Hoop

Uit Christipedia
Versie door Kees Langeveld (overleg | bijdragen) op 11 aug 2018 om 08:07 (Nieuwe pagina aangemaakt met ''''Hopen''' is, met zekere mate van vertrouwen, iets goeds verwachten<ref>Petrus Weiland, [http://books.google.com/books?id=FatJAAAAMAAJ&pg=RA1-PA259&vq=hoop#v=onep...')
(wijz) ← Oudere versie | Huidige versie (wijz) | Nieuwere versie → (wijz)

Hopen is, met zekere mate van vertrouwen, iets goeds verwachten[1].

In de Schrift komt het woord 'hoop' in twee betekenissen voor:

  1. een verwachting van iets waarvan de verwerkelijking onzeker is
  2. een verwachting van iets waarvan de verwerkelijking vast staat.

In het gewone spraakgebruik heeft het woord 'hoop' vrijwel altijd de eerste betekenis. In de Bijbel, inzonderheid het Nieuwe Testament, en ook in de godsdienstige taal, wordt het woord 'hoop' meestal in de tweede betekenis gebezigd.

Een voorbeeld van de eerste betekenis is te vinden in Hand.27:20, waar Lukas schrijft dat alle 'hoop' op behoudenis de schepelingen werd benomen:

Hnd 27:20 Toen er nu vele dagen geen zon en geen sterren waren te zien en de niet geringe storm aanhield, werd alle hoop dat wij behouden zouden worden, ons verder benomen. Hnd 27:21 En nadat men lange tijd zonder eten was geweest, ging Paulus in hun midden staan en zei: Mannen, men had naar mij moeten luisteren en niet van Kreta wegvaren en dit ongemak en deze schade moeten voorkomen. Hnd 27:22 En nu dring ik er bij u op aan goede moed te houden; want er zal van u geen enkel leven verloren gaan, alleen het schip.

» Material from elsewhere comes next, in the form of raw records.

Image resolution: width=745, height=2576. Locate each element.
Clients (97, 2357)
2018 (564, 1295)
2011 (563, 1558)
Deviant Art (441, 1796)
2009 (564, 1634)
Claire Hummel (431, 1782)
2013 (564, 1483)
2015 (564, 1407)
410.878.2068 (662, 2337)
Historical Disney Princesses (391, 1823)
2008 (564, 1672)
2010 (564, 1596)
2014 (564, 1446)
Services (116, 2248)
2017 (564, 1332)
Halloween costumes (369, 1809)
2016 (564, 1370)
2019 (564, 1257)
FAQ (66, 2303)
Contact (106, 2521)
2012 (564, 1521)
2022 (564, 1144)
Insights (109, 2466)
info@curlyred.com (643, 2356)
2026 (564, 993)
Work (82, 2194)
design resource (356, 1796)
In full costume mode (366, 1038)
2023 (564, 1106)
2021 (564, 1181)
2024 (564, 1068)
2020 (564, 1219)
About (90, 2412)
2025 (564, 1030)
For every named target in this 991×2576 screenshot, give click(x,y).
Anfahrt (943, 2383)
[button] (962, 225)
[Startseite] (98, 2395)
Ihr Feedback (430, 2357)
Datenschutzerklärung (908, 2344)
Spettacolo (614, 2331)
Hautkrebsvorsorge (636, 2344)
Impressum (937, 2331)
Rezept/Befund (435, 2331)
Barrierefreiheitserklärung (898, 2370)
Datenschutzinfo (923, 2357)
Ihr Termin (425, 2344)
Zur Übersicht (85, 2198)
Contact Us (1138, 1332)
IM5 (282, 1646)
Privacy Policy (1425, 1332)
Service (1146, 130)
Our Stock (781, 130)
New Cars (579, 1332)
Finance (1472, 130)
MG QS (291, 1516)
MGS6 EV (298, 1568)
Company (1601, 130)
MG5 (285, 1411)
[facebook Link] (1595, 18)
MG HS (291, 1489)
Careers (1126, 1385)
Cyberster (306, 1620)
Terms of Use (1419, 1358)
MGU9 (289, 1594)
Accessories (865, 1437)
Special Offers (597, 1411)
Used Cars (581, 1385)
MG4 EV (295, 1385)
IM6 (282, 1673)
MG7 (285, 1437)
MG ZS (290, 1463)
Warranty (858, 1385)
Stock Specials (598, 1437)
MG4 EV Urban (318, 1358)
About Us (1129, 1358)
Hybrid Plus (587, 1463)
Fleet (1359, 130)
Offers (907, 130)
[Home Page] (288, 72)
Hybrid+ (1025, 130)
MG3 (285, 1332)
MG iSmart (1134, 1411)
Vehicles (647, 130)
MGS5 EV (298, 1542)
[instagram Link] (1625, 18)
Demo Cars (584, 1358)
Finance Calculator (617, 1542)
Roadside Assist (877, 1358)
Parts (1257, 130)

Hnd 27:23 Want vannacht stond bij mij een engel van de God van Wie ik ben, die ik ook dien, Hnd 27:24 en hij zei: Wees niet bang, Paulus, u moet voor de keizer verschijnen; en zie, God heeft u allen geschonken die met u varen. Hnd 27:25 Houdt daarom goede moed, mannen, want ik geloof God, dat het zo zal gaan als tot mij is gesproken. Hnd 27:26 Wij moeten echter op een of ander eiland stranden. (TELOS)

Merk op dat de onzekere verwachting plaats maakte door een zekere verwachting. De ene soort hoop week voor de andere, onzekerheid week voor zekerheid. Hoop in de tweede opgegeven betekenis vinden wij bijvoorbeeld in de volgende bijbelpassage:

Hnd 28:20 Om die reden dan heb ik u bij mij geroepen om u te zien en toe te spreken; want vanwege de hoop van Israel heb ik deze keten om. (TELOS)

Voetnoot

1. ↑ Petrus Weiland, Woordenboek der Nederduitsche Synonimen, 1821.